Five terminal windows. Five AI agents. One git repository. Nine total in the fleet, but five were enough to break everything.

The orchestrator dispatches four stories in parallel. Each agent checks out a feature branch and starts building. The plan looks great on paper.

Then agent A runs git checkout fix/budget-enforcement. Agent B, thirty seconds later, runs git checkout fix/retry-engine. Both agents share a filesystem. B's checkout just moved A to the wrong branch.

Agent A doesn't notice. It keeps editing, keeps committing. On the wrong branch. Agent C's changes land in Agent D's pull request. Backup files appear in the wrong commits. Four PRs, all contaminated.

That was a Tuesday.

Shared Filesystems Will Betray You

This is the first lesson: parallel agents that share a filesystem will corrupt each other's work.

git checkout changes the working tree for the entire directory. If two processes share that directory, one process's branch switch is the other's state corruption. There's no per-process isolation at the OS level.

We learned this with four agents working different stories in the same repository. All four PRs needed reconstruction. Two required cherry-picks and force-pushes. Thirty minutes of cleanup for a sprint that was supposed to save time.

The rule is non-negotiable now: one agent per repository at a time. Two stories in the same repo run sequentially. Need parallelism? Use separate git worktrees, each with its own HEAD. Cross-repo work can parallelize safely. Same-repo work cannot.

Your Coordination Layer Will Fail

The second lesson: the thing that lets your agents talk to each other will break, and your agents need to handle it gracefully.
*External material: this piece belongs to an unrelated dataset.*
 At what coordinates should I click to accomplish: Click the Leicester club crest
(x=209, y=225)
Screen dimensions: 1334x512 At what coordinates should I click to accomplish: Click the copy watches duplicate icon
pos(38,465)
Our agents coordinate through CacheBash, an MCP server running on Cloud Run with Firestore persistence. The server tracks sessions in memory. Cloud Run is serverless. When the instance recycles (unpredictably, sometimes every 20 minutes under light load), all in-memory session state vanishes.

The agents don't crash. They lose the ability to communicate. Every MCP tool call returns the same error: Session not found. The orchestrator can't dispatch. The builder can't report. The relay goes dark.

This happened three times in one afternoon.

The workaround: a REST API fallback. When an agent detects the session-death error code, it switches transport for the rest of the session. Not elegant. Works. The permanent fix (moving session state to the database) is architectural work that takes planning. The fallback bought months of stability while that work got scoped.

The general pattern: if your agents communicate through one channel, build a second one. The primary can be optimized for speed. The fallback just needs to not break.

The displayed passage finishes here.